Yet, this is the spirit of the Papacy, for it is the Papacy which first
introduced the concept that things which God has revealed in His word
were too high for the contemplation of human minds and consequently
forbade the study of the Scriptures.
Contradictions
Some who claim to be earnest Christians have embraced the following ideas all of which they claim to be the truth.
1. God gave His Son to the world to show His love for men, but the one whom He gave was not truly His Son.
2. Jesus Christ is God and God cannot die, yet Jesus Christ died on Calvary.
3. A human sacrifice could not atone for the sins of the world, yet
only the human part of Christ died. His divine nature did not – could
not – die.
4. Death is an unconscious sleep, yet Jesus raised Himself from the dead, therefore must have been conscious in death.
When a reasonable person, seeking for understanding points out these
impossible contradictions and seeks for an explanation, there is none
forthcoming. He is told that these things are an “impenetrable mystery,”
and that it is harbouring on blasphemy to even question whether these
things are true. By such methods the father of lies has kept men in
darkness ever since the mystery of iniquity first reared its venomous
head in the Christian Church.
Is Jesus Christ Truly God?
I have discovered that many times people spend a lot of time arguing
unnecessarily, sometimes for many hours, simply because both parties
have different understandings of a particular word. Therefore let me
clarify my words at the beginning.
The word “God,” when used with reference to the true God has two applications in the Scriptures.
1. Firstly, it is used as a title with reference to the Supreme Being
in the universe, the One who is over all others, the source of all
things.
2. Secondly, it is used to refer to the qualities and attributes of divinity.
When the word, “God” is used as a title to refer to the supreme Being
in the universe, how many Beings, or Persons does it refer to? If the
Scriptures are true, then it can refer to one Being only. In this sense,
the Father is, “the only true God (John 17:3),” there is but “one God,
the Father (1 Cor. 8:6),” there is “none other [God]but He (Mark
12:32),” there is but “one God and Father of all (Eph. 4:6).” These
verses clearly declare that the supreme Ruler of the universe, the One
who is above all others, barring none, is, God the Father.
However, the word “God” is used in a few places with reference to the
fact that Jesus, as the Son of God possesses all the attributes and
qualities of divinity. One striking example of this is John 1:1 where it
says, “the word [Jesus] was with [the]God [the Father]and the word
[Jesus] was God (a divine Being, possessing the attributes of God).”

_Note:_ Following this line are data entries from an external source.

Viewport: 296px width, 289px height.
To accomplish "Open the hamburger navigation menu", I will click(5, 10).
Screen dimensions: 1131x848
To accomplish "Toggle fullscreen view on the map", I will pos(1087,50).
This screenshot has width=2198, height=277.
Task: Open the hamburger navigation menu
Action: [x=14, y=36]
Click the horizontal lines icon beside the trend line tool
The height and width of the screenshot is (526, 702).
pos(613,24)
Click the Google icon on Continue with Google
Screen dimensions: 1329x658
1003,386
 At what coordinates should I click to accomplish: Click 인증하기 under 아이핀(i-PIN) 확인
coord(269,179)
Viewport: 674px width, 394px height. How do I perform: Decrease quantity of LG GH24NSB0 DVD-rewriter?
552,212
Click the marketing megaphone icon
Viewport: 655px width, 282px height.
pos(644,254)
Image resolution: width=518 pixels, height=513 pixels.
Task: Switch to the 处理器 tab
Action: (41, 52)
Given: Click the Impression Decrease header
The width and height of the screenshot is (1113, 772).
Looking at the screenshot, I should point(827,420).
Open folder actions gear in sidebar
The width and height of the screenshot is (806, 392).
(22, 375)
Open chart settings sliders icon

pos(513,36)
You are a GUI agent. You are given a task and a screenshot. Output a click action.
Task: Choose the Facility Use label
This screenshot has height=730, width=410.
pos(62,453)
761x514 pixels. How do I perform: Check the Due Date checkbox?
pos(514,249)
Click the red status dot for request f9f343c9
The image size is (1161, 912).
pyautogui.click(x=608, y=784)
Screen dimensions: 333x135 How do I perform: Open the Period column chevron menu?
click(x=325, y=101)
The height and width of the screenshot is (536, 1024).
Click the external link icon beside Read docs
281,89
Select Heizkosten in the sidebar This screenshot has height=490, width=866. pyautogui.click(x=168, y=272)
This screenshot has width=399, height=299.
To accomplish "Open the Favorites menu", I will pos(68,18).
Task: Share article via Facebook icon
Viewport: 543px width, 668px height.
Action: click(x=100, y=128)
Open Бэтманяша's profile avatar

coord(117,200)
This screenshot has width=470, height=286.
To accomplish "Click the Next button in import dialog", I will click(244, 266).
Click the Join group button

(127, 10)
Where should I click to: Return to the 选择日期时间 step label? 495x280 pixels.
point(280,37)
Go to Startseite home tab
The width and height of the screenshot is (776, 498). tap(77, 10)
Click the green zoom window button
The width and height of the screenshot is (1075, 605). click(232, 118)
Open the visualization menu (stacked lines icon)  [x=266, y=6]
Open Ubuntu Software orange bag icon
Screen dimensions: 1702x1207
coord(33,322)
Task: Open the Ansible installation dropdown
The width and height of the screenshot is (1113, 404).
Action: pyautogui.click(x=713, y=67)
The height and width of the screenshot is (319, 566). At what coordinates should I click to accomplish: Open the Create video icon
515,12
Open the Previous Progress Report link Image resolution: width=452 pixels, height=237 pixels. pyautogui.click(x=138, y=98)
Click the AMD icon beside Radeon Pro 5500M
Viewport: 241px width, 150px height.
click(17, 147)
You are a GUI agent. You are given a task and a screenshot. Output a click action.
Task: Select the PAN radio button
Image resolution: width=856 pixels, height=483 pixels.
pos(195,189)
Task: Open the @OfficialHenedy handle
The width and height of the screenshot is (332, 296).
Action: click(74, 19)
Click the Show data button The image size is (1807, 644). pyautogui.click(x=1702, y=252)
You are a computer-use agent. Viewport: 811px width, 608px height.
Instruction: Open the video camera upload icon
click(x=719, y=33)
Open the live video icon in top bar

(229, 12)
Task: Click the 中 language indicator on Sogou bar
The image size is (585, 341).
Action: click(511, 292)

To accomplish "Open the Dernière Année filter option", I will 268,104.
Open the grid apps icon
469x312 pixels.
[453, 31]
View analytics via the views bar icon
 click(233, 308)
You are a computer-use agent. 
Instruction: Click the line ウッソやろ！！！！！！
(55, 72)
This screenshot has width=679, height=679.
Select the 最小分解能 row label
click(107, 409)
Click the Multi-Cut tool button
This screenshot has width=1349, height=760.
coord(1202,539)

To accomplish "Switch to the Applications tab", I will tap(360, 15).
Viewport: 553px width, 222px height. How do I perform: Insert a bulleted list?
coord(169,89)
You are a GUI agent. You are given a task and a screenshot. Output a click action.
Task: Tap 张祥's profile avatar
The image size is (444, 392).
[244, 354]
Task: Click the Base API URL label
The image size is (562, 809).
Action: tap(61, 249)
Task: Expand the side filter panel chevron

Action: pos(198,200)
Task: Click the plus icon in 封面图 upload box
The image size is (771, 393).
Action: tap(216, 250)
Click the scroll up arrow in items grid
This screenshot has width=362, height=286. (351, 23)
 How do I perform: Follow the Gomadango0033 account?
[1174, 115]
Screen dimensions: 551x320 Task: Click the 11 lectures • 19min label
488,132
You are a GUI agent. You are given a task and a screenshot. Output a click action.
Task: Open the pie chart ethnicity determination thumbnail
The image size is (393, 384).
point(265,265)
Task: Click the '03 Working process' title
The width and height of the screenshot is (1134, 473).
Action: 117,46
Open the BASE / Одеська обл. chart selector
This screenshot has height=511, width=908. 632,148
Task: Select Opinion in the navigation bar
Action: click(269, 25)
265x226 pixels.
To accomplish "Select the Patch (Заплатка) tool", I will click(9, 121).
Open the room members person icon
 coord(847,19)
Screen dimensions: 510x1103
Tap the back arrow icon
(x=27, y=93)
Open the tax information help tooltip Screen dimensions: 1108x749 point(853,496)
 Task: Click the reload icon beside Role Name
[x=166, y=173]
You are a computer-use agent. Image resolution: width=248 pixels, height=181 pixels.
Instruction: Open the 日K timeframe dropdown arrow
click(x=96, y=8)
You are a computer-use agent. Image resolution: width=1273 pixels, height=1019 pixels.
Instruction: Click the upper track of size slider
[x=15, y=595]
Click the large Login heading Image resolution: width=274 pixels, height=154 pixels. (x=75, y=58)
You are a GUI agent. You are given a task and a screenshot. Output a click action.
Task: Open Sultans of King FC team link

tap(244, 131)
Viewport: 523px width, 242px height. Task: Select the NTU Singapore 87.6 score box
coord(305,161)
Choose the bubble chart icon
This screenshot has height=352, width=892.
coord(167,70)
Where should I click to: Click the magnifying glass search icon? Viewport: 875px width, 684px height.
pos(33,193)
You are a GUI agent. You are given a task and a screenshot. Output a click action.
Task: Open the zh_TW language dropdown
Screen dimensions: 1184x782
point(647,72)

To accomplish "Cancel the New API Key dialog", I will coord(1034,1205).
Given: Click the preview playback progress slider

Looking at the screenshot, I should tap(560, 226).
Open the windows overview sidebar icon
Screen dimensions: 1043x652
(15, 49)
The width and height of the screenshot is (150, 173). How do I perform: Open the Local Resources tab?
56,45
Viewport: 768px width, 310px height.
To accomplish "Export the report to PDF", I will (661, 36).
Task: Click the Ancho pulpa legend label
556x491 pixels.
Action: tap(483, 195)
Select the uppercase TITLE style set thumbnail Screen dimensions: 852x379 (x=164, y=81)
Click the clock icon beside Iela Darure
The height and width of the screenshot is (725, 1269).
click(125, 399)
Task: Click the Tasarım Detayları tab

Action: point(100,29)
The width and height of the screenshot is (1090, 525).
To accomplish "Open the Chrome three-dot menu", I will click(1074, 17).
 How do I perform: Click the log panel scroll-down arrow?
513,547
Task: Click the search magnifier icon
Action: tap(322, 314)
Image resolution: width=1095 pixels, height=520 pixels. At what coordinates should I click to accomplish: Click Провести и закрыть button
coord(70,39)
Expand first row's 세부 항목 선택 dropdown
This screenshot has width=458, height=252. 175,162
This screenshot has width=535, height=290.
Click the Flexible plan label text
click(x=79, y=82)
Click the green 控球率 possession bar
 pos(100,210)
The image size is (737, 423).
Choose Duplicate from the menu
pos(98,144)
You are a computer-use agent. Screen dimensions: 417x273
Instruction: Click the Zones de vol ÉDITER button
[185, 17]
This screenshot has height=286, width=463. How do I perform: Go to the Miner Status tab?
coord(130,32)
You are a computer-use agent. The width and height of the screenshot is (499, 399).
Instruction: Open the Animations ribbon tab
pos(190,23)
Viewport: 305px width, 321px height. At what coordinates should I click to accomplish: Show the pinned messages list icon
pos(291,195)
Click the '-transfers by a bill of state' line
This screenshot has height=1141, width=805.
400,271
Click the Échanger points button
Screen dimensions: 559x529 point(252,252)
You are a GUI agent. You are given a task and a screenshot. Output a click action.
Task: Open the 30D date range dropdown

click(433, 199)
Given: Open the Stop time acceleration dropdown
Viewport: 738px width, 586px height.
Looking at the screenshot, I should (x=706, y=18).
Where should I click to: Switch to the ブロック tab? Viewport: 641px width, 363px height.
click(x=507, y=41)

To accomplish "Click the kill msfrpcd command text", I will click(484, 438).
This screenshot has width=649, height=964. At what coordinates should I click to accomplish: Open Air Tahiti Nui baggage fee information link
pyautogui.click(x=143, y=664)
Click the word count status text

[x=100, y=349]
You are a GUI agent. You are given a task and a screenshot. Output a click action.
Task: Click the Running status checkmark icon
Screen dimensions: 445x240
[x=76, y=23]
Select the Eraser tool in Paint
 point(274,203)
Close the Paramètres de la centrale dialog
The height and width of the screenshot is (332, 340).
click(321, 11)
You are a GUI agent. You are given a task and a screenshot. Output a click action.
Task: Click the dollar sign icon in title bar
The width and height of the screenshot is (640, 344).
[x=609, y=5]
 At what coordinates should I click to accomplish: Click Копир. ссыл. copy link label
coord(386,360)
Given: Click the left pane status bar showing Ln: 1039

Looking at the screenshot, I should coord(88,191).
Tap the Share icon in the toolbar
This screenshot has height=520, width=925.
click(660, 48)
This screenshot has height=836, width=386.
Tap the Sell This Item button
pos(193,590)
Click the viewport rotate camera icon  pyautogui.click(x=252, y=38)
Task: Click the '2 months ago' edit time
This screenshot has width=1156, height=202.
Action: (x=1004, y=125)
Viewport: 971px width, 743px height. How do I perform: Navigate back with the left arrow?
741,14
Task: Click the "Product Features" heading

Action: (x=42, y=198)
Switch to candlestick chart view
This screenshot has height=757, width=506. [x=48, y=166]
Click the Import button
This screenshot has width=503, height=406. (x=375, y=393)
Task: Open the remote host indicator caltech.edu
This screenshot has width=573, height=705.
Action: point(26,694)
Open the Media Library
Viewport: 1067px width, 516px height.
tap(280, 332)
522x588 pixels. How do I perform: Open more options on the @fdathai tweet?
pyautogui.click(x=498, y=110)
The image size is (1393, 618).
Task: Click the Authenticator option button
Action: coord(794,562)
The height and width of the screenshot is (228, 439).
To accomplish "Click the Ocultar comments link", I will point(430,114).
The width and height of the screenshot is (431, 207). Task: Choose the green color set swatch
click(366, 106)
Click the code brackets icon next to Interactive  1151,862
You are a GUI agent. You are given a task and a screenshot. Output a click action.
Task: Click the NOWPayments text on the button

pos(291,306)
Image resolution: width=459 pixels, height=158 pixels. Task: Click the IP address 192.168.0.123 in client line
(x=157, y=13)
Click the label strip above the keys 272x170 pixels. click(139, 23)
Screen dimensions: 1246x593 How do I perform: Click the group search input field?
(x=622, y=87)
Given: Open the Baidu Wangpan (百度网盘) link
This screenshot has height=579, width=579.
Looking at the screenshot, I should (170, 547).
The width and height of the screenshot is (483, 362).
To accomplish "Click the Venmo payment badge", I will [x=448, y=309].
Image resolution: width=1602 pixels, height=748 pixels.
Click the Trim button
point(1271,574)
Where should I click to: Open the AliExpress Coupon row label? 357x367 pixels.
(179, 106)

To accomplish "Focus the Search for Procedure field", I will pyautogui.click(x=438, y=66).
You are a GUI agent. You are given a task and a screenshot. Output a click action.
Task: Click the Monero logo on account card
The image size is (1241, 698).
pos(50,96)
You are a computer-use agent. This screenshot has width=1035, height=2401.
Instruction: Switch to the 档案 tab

Please note that in the Greek Scriptures the word the, the definite
article, is before the word God when used with reference to the Father,
because it is speaking of a particular person. However, it is not used
when the word refers to Christ, because then, it is not referring to a
person, but to a quality. It is not saying that Jesus, or the Word was
the person, God. He was not the same Person He was with, but He had the
attributes, the qualities of God, or of divinity.
Jesus then,
is truly God by nature!! He possesses all the fullness of the godhead
(Col. 2:9). He possesses “all power [exousia – authority, not dunamis as
in Matt. 6:13]” in heaven and earth (Matt. 28:18). The ability to give
life, to create, to know all things, to see all things, to do all things
are His. The apostle Paul declares that in His pre-existence He was “in
the form of God (Phil. 2:6),” that He is “the express image” of God
(Heb. 1:3),” that He is before all things (Col. 1:17) and that He
upholds all things “by the word of His power (Heb. 1:3). Therefore, none
can deny the divinity or godhood of Jesus Christ. To do this, one must
first of all deny the Scriptures.
Yet, even as we take account
of the truth of the full divinity of Jesus Christ, we must also
acknowledge, if we are honest, that the Bible consistently speaks of God
as a single individual Person, and makes it clear that this Person is
exclusively, God the Father. The following verses illustrate this truth
clearly.
But I would have you know, that the head of every man
is Christ; and the head of the woman is the man; and the head of Christ
is God. (1 Cor 11:3)
And this is life eternal, that they might know thee the only true God, and Jesus Christ, whom thou hast sent. (John 17:3)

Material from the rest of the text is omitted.